Text block:
+++++

Reply to Laying the Standards for a Blogging Renaissance by Aaron Davis

Laying the Standards for a Blogging Renaissance by Aaron Davis (Read Write Respond)
With the potential demise of social media, does this offer a possible rebirth of blogging communities and the standards they are built upon?

Aaron, some excellent thoughts and pointers.

A lot of your post also reminds me of Bryan Alexander’s relatively recent post I defy the world and to go back to RSS.

I completely get the concept of what you’re getting at with harkening back to the halcyon days of RSS. I certainly love, use, and rely on it heavily both for consumption as well as production. Of course there’s also still the competing standard of Atom still powering large parts of the web (including GNU Social networks like Mastodon). But almost no one looks back fondly on the feed format wars…

I think that while many are looking back on the “good old days” of the web, that we not forget the difficult and fraught history that has gotten us to where we are. We should learn from the mistakes made during the feed format wars and try to simplify things to not only move back, but to move forward at the same time.

+++++

Source data
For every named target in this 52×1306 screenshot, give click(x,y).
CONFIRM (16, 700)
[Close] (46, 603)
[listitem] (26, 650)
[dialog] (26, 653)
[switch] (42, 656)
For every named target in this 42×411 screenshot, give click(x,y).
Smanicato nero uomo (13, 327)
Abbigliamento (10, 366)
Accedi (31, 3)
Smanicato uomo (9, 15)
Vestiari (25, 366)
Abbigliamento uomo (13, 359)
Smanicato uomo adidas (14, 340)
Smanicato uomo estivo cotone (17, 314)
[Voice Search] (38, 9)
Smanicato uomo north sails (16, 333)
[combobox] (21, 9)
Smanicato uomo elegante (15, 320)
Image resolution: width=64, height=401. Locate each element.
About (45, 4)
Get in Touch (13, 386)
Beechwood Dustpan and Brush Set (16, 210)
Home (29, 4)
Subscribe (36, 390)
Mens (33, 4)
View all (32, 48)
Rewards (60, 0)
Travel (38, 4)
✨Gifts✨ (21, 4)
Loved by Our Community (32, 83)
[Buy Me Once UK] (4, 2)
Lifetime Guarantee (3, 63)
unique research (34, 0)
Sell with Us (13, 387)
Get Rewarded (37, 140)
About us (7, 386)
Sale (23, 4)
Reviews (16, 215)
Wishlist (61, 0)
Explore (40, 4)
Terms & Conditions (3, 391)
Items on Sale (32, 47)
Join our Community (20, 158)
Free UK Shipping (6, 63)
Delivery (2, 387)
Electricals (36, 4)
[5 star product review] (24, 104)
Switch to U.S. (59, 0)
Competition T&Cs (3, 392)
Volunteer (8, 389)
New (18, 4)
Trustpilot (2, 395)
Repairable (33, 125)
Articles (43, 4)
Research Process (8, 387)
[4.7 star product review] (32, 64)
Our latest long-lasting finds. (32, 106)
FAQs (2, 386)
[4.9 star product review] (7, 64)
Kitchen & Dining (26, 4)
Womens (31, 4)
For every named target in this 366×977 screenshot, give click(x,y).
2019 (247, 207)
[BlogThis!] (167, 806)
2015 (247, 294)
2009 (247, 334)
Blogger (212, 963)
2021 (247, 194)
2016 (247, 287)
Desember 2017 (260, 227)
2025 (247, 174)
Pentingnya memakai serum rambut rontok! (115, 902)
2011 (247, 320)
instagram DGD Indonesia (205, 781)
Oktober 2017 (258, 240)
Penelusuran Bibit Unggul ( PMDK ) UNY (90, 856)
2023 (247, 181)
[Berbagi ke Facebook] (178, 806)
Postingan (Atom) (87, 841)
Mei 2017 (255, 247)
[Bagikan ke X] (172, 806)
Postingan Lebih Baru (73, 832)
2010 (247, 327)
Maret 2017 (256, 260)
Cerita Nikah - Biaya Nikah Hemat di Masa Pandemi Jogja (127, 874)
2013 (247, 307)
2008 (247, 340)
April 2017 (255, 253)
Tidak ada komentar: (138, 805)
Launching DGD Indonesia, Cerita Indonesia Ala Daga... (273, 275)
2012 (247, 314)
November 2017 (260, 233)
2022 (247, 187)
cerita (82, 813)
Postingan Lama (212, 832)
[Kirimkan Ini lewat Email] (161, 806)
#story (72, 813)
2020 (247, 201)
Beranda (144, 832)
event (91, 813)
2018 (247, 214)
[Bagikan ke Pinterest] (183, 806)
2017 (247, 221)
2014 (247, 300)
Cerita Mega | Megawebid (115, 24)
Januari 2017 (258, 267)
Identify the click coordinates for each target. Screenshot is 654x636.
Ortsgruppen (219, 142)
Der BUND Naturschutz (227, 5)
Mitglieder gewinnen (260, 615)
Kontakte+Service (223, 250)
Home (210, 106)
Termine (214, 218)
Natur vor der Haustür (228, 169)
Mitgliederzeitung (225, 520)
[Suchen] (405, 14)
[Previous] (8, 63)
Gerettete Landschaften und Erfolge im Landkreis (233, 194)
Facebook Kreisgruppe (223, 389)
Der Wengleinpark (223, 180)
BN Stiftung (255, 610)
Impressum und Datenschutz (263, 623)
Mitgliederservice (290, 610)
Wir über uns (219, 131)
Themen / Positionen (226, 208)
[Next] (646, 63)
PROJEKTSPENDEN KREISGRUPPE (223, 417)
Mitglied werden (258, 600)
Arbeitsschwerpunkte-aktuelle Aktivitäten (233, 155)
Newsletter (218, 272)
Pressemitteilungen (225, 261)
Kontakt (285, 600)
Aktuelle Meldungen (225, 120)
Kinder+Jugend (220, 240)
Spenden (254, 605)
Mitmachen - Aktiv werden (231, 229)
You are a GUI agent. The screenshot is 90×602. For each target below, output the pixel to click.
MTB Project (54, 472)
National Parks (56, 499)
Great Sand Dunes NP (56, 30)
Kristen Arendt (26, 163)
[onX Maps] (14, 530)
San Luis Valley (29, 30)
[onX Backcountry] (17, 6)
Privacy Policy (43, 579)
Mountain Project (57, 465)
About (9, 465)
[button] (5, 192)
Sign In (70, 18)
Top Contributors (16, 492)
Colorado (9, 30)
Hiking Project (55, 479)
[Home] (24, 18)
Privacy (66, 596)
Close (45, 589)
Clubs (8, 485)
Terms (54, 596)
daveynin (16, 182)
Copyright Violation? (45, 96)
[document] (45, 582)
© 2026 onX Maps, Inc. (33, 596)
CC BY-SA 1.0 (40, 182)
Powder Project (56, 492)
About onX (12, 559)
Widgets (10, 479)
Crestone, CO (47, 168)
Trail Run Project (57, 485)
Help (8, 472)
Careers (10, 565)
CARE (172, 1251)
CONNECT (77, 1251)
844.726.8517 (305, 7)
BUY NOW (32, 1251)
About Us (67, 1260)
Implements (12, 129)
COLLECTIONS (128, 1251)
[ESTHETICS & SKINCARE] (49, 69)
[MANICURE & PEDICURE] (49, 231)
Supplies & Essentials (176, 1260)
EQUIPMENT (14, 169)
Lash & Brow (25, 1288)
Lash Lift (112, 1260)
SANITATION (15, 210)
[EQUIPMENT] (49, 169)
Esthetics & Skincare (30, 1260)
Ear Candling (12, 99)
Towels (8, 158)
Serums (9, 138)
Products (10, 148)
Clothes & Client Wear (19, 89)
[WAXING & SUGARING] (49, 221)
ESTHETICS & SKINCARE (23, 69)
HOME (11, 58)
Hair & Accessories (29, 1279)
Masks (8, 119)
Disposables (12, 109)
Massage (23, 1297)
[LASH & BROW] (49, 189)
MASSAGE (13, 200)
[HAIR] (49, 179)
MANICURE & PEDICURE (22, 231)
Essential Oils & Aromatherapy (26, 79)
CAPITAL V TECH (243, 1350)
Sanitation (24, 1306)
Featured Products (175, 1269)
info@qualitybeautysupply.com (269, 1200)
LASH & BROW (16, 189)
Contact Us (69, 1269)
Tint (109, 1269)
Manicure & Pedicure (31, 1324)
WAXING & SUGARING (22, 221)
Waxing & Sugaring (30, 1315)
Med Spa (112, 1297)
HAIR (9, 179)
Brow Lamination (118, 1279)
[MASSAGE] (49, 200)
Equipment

+++++

What the exercise asks:
Rewrite the passage of the reply on a blogging renaissance between "Reply to Laying" and "are built upon?", inclusive, swapping "demise" for "decline". The records were taken from a different source.

Answer to this problem:
Reply to Laying the Standards for a Blogging Renaissance by Aaron Davis

Laying the Standards for a Blogging Renaissance by Aaron Davis (Read Write Respond)
With the potential decline of social media, does this offer a possible rebirth of blogging communities and the standards they are built upon?